Although these techniques are useful for the analysis of a specific implementation (as they are able to discover serious security flaws), it is important to perform a comprehensive security analysis of the standard itself. In the context of web apps, Fett et al. [30] performed a formal analysis of the OAuth protocol using an expressive web model (defined in [31]) that describes the interaction between browsers and servers in a real-world set-up. This formal analysis revealed two unknown attacks on OAuth that violate the authorization and authentication properties. A similar analysis is performed for OpenID Connect in [32]. Two other examples of formalizations of OAuth are [33], where the different OAuth flows are modeled in the Applied Pi calculus and verified using ProVerif extended with WebSpi (a library that models web users, apps and intruders), and [34], where OAuth is modeled in Alloy.
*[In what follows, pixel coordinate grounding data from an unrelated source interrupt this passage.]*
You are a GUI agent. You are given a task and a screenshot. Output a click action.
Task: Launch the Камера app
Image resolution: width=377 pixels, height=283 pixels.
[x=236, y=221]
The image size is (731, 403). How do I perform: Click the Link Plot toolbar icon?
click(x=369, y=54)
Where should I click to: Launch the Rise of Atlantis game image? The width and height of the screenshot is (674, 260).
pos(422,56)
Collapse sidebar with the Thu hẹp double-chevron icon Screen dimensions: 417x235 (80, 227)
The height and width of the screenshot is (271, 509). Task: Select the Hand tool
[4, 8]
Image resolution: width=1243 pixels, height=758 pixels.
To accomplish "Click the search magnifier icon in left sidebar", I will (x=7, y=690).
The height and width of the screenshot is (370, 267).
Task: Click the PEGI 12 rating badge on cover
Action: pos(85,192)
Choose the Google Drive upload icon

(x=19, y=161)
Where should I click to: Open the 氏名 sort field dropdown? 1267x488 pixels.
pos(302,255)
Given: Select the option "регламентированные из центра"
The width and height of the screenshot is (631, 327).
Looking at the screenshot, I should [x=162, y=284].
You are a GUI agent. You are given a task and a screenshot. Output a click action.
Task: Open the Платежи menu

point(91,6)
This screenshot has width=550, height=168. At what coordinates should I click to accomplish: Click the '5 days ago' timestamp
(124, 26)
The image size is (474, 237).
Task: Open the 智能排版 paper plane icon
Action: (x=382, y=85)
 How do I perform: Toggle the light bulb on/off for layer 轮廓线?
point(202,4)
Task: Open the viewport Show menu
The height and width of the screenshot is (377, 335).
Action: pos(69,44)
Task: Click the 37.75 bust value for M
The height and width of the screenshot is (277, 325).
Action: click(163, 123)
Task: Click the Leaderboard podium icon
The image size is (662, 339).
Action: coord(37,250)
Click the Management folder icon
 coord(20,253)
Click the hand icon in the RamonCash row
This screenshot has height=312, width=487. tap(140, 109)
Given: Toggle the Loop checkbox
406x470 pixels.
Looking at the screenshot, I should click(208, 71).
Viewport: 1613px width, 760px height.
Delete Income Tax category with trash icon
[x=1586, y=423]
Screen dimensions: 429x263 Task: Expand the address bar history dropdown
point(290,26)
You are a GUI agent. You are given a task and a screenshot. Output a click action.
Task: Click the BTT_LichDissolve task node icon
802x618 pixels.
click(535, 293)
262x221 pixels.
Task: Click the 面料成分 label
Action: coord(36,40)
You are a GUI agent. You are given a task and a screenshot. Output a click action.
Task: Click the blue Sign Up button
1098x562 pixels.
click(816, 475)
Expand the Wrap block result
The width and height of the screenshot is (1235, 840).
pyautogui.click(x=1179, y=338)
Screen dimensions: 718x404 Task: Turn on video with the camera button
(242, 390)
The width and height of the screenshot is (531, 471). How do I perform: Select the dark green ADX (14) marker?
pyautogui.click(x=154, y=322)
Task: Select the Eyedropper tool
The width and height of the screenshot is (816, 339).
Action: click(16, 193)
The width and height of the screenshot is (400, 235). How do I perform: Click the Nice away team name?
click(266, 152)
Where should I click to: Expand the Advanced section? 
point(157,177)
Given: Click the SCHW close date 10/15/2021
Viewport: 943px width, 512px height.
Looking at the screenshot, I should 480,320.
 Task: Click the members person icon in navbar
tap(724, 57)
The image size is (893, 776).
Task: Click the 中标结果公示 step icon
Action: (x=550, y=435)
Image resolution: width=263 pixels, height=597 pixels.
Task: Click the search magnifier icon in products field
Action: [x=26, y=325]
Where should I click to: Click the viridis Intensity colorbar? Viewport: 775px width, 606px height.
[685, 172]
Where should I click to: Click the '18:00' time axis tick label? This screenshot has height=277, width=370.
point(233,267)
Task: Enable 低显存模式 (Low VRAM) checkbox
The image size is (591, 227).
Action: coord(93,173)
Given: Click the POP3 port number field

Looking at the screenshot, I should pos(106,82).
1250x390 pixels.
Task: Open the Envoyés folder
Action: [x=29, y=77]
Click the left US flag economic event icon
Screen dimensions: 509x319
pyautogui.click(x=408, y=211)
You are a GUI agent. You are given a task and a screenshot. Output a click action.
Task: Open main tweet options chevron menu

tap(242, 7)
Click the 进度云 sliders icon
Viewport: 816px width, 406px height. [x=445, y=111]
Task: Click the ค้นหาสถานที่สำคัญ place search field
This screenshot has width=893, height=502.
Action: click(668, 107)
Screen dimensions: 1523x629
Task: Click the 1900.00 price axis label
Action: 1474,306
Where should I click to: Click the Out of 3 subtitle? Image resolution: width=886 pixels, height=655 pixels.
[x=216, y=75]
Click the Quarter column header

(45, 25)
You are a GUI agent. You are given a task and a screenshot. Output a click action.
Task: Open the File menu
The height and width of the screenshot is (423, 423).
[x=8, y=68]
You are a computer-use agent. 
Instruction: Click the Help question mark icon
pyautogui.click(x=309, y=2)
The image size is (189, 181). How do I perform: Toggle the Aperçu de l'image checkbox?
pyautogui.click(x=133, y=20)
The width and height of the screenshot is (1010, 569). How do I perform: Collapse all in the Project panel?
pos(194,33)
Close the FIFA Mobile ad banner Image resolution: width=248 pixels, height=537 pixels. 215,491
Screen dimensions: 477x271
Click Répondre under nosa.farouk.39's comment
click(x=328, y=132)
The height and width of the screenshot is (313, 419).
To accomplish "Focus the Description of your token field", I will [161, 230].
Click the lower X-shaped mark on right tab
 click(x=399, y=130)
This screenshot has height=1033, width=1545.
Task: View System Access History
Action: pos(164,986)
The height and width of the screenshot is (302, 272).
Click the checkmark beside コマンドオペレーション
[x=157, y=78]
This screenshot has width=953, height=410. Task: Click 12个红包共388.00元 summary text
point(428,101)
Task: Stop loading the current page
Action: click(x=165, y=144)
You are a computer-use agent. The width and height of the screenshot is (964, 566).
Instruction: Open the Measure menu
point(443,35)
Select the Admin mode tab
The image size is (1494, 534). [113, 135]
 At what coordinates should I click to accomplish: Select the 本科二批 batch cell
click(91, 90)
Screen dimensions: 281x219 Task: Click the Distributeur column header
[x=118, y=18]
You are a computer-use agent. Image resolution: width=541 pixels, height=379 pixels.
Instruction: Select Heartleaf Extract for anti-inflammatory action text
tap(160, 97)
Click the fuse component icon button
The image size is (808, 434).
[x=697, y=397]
In our analysis (cf. Sect. 4) we used ASLan++ and SATMC. In the past, SATMC has revealed severe security flaws in the SAML 2.0 protocol [15] and in the variant implemented by Google [18]; by exploiting these flaws a dishonest service provider could impersonate a user at another service provider. Moreover, Yan et al. [35] used ASLan++ and SATMC to analyze four security properties of OAuth: confidentiality, authentication, authorization, and consistency.

The aforementioned formal analyses, however, focus on the web app scenario, whereas in this paper we deal with native apps. In [36], Ye et al. used Proverif to analyze the security of a SSO implementation for Android. They applied their approach to the implementation of the Facebook Login and identified a vulnerability that exploits super user (SU) permissions. In contrast, our analysis assumes that the user smartphone cannot be rooted. Indeed, if a malicious app is able to obtain a SU permission, then it can set for itself the permission to access all the data stored in the smartphone, compromising all the user data and the tokens of the other apps installed on the rooted smartphone.

YubiKey NEO [37] is one of the most attractive mobile identity management products on the market. It is a token device that supports OTPs and the FIDO Alliance Universal 2nd Factor (U2F) protocol, and, by integrating an NFC (Near Field Communication) technology, it can be used to provide a second-factor also in the mobile context. Compared to this product, our solution provides a multi-factor authentication solution for native mobile apps without requiring an additional device.

6 Conclusions

We have presented the design of mID(OTP), a multi-factor authentication solution for native mobile apps that includes an OTP exchange and provides a SSO experience. In addition to the protocol flow, we have detailed the security assumptions and defined two security goals: G1\(_{ MFA }\) related to a multi-factor authentication solution and G2 that identifies the properties of a OTP. To perform a security analysis of mID(OTP), we have detailed the OTP-generation approach in the context of a real use-case scenario (TreC). We have formally modeled the flow, assumptions and goals of TreC using a formal language (ASLan++) and checked the identified security goals using a model-checker (SATMC).

The solution we have presented, as well as the formal specification and analysis that we have given, can be generalized quite straightforwardly to other use-cases, which we are currently doing. As future work, we also plan to extend the analysis to other authentication factors, such as biometric traits. In addition, we started exploring an alternative formalization of multi-factor authentication protocols that decomposes the protocol and models the authentication property as a composition of two goals: one related to basic authentication (involving \( User \), \( UA \), \( SP_C \) and \( IdP_S \)) and one related only to the generation and validation of the OTP (without involving \( SP_C \)). In this way, a proper separation is kept between the multi-factor authentication performed with \( IdP_S \) and the basic authentication plus SSO experience offered to \( SP_C \). As a preliminary analysis, we can affirm that the two different definitions of goals lead to similar attack traces.